Boohoo, which owns brands such as Pretty Little Thing and Nasty Gal, faced harsh critics after some workers were allegedly paid £3.50 an hour in the Leicester factory. The minimum wage in the United Kingdom for 25+ workers is £8.72.
The retailer described working conditions as “totally unacceptable and fall woefully short of any standards acceptable in any workplace”. As a result, Boohoo pledged to open an independent review of its UK supply chain.
Alison Levitt, a senior barrister who specialises in business crime, has been selected to lead an independent investigation. He will seek to understand how much did Boohoo’s supplier paid workers. In addition, Levitt will look into compliance with coronavirus safety regulations, working hours rules and immigration law.
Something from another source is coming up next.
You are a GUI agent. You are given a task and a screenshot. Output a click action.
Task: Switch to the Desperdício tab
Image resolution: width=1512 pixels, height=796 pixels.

“We’ve got an extraordinary situation where some of the UK’s biggest, most profitable fashion brands are sourcing much of their clothing from UK factories where there is no transparency, no unions, and where they are under less scrutiny and are failing to disclose less about their supply chain than brands who source from places like Bangladesh and Cambodia,” said Thulsi Narayanasamy, a labour rights researcher at the Business & Human Rights Resource Centre.
Boohoo share price plunged almost 25% today, before recovering around half of these losses to trade 11% lower at 232p. Shares of the fashion brand are now trading nearly 50% in the red.
Boohoo stock price stopped at 78.6% Fibonacci support below the 200p mark. It marks a spectacular crash for Boohoo share price as it traded above the 400p handle just last week. The 78.6% Fibonacci support level will continue to offer support while a confluence of moving averages will present resistance just above the 300p mark.
Boohoo shares plunged a further 25% today, extending monthly losses to 50%. The Manchester-based firm is facing accusations of having poor working conditions for its workers, prompting major retailers Next, Zalando and Assos to ditch Boohoo clothes from their stores.